Why Is Sloth a Mortal Sin?

Was Charles Macomb Flandrau the father of modern Minnesota letters--or just a literary layabout?

Imagine that you're a book publisher. (Go ahead, there's a first time for everything.) A man walks into your office. He's a driven but unassuming businessman with no real literary experience. He makes his pitch: to tell, once and for all, the story of "the Charlie Flandrau nobody saw."

And who is the Charlie Flandrau nobody saw? More pertinently, who is the Charlie Flandrau anybody saw? Charles Macomb Flandrau, the budding biographer reports, is a briefly acclaimed, largely antisocial writer of essays, short stories, and Midwestern theater criticism who willfully failed to meet his potential and whose books are all long out of print. Surely by now the only remaining question is whether to do an initial printing of 500,000 or a million.

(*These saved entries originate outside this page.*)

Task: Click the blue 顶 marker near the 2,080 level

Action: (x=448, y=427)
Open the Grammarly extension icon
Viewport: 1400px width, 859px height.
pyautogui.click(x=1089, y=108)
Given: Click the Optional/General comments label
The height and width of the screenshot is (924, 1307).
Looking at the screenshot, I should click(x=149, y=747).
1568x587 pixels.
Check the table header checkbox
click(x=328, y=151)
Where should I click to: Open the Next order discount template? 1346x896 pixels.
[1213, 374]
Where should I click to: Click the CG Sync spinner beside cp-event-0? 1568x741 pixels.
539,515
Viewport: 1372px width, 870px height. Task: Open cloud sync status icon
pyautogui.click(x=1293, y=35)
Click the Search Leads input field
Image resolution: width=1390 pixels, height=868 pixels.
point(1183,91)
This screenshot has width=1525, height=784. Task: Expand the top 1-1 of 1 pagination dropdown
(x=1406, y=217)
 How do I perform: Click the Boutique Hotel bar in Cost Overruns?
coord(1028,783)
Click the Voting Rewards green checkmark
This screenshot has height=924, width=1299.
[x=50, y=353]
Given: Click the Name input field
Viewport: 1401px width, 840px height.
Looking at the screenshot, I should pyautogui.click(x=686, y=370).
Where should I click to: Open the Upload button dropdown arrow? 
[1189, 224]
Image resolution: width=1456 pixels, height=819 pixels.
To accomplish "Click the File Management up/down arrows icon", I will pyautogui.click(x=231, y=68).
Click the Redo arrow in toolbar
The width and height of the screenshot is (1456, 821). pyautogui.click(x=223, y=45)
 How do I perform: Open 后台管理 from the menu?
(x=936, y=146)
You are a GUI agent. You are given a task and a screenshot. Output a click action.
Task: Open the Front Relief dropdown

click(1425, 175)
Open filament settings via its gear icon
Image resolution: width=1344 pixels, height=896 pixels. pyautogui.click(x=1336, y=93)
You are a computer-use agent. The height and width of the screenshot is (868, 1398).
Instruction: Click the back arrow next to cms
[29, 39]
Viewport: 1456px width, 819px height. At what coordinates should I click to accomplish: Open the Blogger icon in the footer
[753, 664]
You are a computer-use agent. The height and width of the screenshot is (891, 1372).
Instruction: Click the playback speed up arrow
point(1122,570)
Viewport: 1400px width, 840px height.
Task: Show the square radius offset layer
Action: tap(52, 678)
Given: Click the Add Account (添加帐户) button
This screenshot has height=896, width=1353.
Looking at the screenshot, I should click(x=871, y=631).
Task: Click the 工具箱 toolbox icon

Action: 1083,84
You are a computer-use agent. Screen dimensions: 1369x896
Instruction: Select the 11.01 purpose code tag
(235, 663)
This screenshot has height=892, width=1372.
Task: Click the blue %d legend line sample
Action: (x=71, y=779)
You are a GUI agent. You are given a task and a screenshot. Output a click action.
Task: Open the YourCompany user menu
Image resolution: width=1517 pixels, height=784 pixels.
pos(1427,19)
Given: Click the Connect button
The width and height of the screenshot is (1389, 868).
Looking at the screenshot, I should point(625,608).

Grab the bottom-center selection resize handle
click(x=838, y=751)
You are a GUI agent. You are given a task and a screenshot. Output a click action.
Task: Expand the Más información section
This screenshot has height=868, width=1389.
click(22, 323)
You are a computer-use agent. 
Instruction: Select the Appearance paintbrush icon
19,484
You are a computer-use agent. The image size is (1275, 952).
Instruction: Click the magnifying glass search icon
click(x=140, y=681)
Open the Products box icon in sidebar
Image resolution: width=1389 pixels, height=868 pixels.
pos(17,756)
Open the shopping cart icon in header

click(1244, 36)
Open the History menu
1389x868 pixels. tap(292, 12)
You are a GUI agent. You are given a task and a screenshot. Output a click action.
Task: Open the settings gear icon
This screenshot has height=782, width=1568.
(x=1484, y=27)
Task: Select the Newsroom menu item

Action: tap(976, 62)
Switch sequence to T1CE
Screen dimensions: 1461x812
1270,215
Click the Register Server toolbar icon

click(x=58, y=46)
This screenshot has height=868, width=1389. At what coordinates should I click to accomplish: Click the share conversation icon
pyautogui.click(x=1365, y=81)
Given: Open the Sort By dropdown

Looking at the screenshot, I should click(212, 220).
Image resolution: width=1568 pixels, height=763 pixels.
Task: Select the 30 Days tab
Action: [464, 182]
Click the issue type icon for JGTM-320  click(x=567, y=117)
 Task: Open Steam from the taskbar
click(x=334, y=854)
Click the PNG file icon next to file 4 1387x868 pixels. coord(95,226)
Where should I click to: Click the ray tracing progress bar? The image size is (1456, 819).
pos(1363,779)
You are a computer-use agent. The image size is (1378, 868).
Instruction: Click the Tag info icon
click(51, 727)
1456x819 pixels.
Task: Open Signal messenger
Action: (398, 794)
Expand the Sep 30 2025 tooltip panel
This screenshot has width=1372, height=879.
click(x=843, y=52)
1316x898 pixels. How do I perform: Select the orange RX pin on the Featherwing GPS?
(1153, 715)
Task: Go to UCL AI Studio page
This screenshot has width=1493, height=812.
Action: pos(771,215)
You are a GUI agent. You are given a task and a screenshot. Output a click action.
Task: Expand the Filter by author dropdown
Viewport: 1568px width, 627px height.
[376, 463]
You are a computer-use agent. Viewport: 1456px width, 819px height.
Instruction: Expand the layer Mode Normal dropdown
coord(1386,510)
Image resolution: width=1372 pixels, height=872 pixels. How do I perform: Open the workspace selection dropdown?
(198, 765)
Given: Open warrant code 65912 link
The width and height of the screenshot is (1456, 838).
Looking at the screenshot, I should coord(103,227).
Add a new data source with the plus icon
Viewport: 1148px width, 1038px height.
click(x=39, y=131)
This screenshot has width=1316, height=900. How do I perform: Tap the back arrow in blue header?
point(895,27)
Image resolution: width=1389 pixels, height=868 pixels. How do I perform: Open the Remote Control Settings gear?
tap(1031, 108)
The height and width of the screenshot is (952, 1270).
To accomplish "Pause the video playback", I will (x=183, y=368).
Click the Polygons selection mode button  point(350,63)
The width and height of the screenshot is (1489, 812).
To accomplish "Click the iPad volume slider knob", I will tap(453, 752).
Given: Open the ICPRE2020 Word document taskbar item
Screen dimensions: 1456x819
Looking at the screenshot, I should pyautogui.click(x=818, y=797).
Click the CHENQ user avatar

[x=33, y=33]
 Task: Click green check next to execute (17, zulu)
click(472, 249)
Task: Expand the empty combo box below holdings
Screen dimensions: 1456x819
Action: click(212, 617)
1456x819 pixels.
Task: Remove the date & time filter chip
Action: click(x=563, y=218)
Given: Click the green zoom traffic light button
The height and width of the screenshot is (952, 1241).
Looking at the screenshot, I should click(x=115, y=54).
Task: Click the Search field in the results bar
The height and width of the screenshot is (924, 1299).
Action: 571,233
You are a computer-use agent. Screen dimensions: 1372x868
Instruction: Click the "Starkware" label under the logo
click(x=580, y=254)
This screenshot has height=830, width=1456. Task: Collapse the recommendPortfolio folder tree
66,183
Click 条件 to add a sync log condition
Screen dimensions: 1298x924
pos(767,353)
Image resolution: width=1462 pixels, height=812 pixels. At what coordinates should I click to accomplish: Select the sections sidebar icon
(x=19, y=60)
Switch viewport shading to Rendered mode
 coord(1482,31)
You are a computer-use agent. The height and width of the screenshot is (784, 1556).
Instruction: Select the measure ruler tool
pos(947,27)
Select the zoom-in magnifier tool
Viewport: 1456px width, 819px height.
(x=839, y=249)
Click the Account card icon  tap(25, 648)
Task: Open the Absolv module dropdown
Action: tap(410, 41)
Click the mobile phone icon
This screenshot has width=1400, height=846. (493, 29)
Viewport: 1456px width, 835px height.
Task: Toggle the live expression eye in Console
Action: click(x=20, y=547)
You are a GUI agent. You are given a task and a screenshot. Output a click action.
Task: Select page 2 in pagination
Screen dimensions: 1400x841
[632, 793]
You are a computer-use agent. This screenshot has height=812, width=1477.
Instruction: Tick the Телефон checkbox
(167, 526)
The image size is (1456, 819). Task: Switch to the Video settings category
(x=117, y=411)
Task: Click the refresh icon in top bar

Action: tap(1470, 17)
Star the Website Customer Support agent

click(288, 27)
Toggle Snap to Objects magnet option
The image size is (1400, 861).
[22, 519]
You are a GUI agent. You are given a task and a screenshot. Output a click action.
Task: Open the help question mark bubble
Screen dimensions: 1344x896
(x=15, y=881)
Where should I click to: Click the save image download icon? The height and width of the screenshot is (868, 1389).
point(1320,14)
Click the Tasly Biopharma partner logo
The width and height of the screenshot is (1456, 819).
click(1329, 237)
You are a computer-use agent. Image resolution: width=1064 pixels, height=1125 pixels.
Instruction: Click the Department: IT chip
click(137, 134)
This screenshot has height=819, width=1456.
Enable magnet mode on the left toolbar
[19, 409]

Some of my best friends are dogs: Charles M. Flandrau at home
Minnesota Historical Society
Some of my best friends are dogs: Charles M. Flandrau at home

Larry Haeg, Charlie Flandrau's first biographer, has always been realistic about the limited appeal of a book about a man he calls "a forgotten writer from Minnesota who never really did that much." Flandrau, a St. Paul patrician one generation older than F. Scott Fitzgerald, issued a light trickle of words in the late 19th and early 20th centuries. He was a character, if not a man of great character. Many knew him only as the local theater critic who often came to the show drunk. He kept a horse and a cow in his backyard, which was also ultimately home to as many as 18 canine gravesites.

Presumably homosexual, he had no known romantic life. Instead, he had several vaguely mysterious friendships with men much or somewhat his junior, some in his employ. Known as a witty and erudite conversationalist, he could also be cruel and cuttingly sarcastic. Like many in his milieu, he was anti-Semitic ("My luncheon," he wrote in a letter, "was all but ruined by...a French Jew family at the next table [who] had an idiot child with them--a girl of about ten--horrible in her imbecility and deformity."). Flandrau, however, was liberal with his hatred: His anti-Semitism was surpassed in intensity by his violent distaste for Germans. By the time of the writer's death in 1938, he was nearly friendless.

Perhaps you should bring that print number down to 10,000.

Of course, Haeg didn't appeal to publishers with precisely the soft-sell approach imagined above. But he did, perhaps predictably, receive polite no-thank-yous from 18 local and national houses.

"If somebody had given me a list of things I could have spent my time on, this would have been number 999," says Haeg. "But I just kept plugging away for some reason. I wanted the reader to care as much about this man as I did."

Among the living, Haeg is rather alone in his passion for Flandrau, but he's not the first to find merit in the man's modest output. Alexander Woollcott, the influential literary critic and head of the Algonquin Round Table, called Flandrau "the best damned essayist in the United States." Critic Charles Poole, in a 1954 article in the New York Times, ranked Flandrau's travel book Viva Mexico! among the best of its genre. Flandrau also seems to have influenced Fitzgerald, though the younger writer never acknowledged the debt. Sinclair Lewis, however, was an avowed admirer. All of this has earned Flandrau a place in American letters somewhere around the margins of a terse endnote printed in six-point typeface.

And so Larry Haeg resolved to single-handedly usher in the Flandrau revival. He has perhaps been as determined to realize his odd project as his proudly indolent subject was determined to avoid exertion. Now, at age 59, Haeg is seeing the release of his debut book, In Gatsby's Shadow: The Story of Charles Macomb Flandrau, issued by the University of Iowa Press, with an initial printing of 750.

On a recent rainy afternoon, St. Paul's University Club on Summit Avenue and Ramsey Hill has a stolid, grandfatherly charm--especially if your grandfather was Alistair Cooke. Built in 1912 and modeled after English social clubs such as London's Oxford and Cambridge clubs, the University Club was one of the spots frequented by Scott and Zelda Fitzgerald, who attended some jake cotillions there when they lived in St. Paul, on and off, from 1919 to 1922.

Haeg, who lives nearby when he's not working his day job in San Francisco, is a member of the club. He's tall and wears a casual button-down shirt bearing Ralph Lauren's polo logo. He explains the origins of his book in the club's library, which is filled with antiquarian volumes and equipped with an imposing leather chair presumably designed to sip brandy in while reading Thucydides' History of the Peloponnesian War for the seventh time.

"I can't remember where I saw Charlie's name first," Haeg says, "but it really begins with Fitzgerald. Because if you're from here and you love great writing, he's the guy."

Haeg talks in a low-key, moderately folksy manner. He tends to lean black in his chair and rarely reaches for the glass of ice water on the coffee table in front of him. The University Club, I discover, serves an excellent ice water, and at a reasonable price. It's a beverage selection that neither Flandrau nor Fitzgerald, kindred spirits in dipsomania, would have approved of.